Daily Gospel Reflections
Wednesday, 18 February 2026
Ash Wednesday
Today’s Scripture Readings
Joel2:12-18
Psalm50:3-6, 12-14, 17
2 Corinthians5:20-6:2
Matthew6:1-6, 16-18
Gospel Reading
Matthew 6:1-6, 16-18
NRSV
‘Beware of practising your piety before others in order to be seen by them; for then you have no reward from your Father in heaven. ‘So whenever you give alms, do not sound a trumpet before you, as the hypocrites do in the synagogues and in the streets, so that they may be praised by others. Truly I tell you, they have received their reward. But when you give alms, do not let your left hand know what your right hand is doing, so that your alms may be done in secret; and your Father who sees in secret will reward you. ‘And whenever you pray, do not be like the hypocrites; for they love to stand and pray in the synagogues and at the street corners, so that they may be seen by others. Truly I tell you, they have received their reward. But whenever you pray, go into your room and shut the door and pray to your Father who is in secret; and your Father who sees in secret will reward you. ‘And whenever you fast, do not look dismal, like the hypocrites, for they disfigure their faces so as to show others that they are fasting. Truly I tell you, they have received their reward. But when you fast, put oil on your head and wash your face, so that your fasting may be seen not by others but by your Father who is in secret; and your Father who sees in secret will reward you.

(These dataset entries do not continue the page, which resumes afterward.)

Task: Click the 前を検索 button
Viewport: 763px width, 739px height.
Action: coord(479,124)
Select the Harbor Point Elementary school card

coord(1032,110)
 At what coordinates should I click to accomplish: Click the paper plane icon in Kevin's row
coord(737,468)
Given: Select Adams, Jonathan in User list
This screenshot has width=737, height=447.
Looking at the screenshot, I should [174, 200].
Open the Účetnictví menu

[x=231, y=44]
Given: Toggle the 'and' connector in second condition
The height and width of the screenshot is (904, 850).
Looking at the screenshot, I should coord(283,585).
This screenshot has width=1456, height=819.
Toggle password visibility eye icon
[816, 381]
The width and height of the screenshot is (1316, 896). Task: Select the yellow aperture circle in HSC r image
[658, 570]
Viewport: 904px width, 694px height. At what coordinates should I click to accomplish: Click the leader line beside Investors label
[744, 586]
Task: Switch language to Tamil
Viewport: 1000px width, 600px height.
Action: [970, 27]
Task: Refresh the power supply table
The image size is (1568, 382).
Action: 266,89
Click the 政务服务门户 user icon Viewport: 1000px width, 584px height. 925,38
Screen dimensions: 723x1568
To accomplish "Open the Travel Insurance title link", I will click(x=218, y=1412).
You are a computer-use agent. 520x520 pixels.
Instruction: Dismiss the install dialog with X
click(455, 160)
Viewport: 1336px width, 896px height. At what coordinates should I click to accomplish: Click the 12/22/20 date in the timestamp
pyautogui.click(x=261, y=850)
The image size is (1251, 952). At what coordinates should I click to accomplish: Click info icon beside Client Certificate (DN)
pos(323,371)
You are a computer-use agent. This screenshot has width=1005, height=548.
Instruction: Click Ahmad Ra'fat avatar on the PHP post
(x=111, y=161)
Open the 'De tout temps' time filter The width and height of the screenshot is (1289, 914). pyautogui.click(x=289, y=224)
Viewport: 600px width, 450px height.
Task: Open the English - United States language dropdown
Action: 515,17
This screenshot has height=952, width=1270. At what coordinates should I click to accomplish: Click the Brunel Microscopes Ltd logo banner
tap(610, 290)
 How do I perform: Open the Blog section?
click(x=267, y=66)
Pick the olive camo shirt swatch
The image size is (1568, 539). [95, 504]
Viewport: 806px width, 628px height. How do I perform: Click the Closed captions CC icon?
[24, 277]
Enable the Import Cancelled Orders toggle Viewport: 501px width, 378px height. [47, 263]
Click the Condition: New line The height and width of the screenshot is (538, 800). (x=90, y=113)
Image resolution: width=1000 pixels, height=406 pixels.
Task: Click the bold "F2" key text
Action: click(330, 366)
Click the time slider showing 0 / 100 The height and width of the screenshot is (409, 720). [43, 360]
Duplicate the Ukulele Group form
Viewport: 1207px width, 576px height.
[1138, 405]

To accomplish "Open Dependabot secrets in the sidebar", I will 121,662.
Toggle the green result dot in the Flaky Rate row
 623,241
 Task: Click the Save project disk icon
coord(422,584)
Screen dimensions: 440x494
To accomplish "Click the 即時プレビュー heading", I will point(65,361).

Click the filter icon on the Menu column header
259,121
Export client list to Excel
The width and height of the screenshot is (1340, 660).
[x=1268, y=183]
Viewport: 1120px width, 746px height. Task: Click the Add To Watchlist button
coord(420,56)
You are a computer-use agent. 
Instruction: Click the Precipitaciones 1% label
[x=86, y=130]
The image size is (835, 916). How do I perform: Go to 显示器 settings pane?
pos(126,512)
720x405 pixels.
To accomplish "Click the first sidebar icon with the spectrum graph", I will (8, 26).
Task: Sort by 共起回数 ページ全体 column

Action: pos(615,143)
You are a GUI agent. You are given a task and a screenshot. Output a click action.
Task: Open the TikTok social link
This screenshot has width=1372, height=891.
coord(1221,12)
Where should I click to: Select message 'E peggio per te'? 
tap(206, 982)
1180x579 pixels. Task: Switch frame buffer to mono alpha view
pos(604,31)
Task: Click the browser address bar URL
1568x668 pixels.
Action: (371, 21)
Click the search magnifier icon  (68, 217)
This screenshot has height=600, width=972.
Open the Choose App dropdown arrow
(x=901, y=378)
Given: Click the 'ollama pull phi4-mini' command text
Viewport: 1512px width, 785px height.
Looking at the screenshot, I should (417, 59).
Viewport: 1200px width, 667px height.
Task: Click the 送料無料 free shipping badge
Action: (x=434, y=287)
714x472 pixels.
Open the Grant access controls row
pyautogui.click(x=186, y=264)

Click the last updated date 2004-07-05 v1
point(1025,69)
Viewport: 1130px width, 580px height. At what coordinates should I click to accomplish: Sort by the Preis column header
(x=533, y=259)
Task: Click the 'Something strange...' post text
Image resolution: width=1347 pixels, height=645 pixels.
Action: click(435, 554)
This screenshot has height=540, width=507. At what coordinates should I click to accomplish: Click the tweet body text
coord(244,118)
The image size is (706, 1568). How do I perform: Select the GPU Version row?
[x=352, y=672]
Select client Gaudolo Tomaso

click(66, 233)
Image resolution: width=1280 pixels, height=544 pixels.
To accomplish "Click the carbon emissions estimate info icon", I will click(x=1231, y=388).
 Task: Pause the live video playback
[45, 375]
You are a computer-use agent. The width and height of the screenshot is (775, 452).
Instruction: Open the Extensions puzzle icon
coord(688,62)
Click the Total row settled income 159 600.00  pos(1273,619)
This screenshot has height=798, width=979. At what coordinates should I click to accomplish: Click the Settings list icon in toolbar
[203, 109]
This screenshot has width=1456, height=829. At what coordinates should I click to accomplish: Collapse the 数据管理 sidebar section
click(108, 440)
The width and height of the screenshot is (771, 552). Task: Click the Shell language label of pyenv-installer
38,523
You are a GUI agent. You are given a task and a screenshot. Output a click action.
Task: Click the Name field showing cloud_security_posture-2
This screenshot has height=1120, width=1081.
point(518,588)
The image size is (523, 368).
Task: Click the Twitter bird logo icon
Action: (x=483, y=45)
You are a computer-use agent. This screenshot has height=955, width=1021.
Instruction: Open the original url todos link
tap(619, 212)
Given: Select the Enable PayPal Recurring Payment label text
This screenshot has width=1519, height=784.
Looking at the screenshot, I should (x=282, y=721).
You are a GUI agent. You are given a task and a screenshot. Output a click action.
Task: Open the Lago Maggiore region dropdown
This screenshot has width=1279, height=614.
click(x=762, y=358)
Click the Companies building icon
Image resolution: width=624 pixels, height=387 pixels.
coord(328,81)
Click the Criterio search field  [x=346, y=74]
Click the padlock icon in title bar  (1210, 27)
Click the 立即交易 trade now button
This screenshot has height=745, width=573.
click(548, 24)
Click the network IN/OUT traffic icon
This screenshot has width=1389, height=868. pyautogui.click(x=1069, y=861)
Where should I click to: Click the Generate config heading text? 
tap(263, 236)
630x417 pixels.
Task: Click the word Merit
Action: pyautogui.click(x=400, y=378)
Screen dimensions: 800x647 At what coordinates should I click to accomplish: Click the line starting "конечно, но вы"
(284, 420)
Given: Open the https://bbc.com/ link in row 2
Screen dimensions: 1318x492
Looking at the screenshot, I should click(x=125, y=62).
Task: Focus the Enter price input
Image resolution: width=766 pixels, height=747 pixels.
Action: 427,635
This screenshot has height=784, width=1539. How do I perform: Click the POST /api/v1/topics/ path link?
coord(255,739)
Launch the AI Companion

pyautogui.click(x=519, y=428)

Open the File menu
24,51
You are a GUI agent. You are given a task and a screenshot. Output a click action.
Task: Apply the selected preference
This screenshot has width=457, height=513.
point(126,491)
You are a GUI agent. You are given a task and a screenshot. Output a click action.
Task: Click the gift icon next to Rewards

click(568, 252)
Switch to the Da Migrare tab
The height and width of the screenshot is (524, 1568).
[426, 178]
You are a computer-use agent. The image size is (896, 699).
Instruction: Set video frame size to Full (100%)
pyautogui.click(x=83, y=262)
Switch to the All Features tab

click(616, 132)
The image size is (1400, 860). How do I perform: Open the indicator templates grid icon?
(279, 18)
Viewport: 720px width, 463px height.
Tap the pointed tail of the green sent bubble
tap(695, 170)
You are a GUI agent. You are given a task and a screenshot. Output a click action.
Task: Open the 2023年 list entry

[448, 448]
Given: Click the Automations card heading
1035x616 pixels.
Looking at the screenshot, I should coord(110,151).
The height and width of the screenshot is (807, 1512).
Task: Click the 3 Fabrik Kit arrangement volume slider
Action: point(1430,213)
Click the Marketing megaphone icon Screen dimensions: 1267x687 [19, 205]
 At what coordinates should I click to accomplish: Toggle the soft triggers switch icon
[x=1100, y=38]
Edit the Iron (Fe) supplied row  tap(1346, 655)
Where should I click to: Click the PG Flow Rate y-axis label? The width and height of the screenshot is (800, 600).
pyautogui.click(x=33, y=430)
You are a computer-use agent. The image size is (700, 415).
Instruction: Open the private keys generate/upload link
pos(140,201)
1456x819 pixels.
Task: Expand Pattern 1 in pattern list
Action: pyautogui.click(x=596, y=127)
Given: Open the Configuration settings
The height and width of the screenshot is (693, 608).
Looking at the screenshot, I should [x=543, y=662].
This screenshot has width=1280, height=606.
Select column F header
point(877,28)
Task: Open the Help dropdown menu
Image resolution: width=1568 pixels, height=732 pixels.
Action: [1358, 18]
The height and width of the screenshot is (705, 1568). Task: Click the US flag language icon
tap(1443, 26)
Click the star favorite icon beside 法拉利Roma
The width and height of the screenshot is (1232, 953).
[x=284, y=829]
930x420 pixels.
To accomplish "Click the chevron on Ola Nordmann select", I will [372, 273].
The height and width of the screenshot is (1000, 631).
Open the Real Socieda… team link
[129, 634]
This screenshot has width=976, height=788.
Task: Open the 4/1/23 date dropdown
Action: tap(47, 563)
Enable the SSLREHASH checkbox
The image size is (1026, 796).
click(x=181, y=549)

New Revised Standard Version Bible, copyright © 1989 National Council of the Churches of Christ in the United States of America. Used by permission. All rights reserved worldwide.

Reflection
Be Reconciled to God
"So we are ambassadors for Christ, since God is making his appeal through us; we entreat you on behalf of Christ, be reconciled to God. For our sake he made him to be sin who knew no sin, so that in him we might become the righteousness of God." (2 Corinthians 5:20-21)
God doesn’t need to be reconciled to us. We need to be reconciled to God. St Paul doesn’t beg God to be reconciled to us but says to us: “be reconciled to God”.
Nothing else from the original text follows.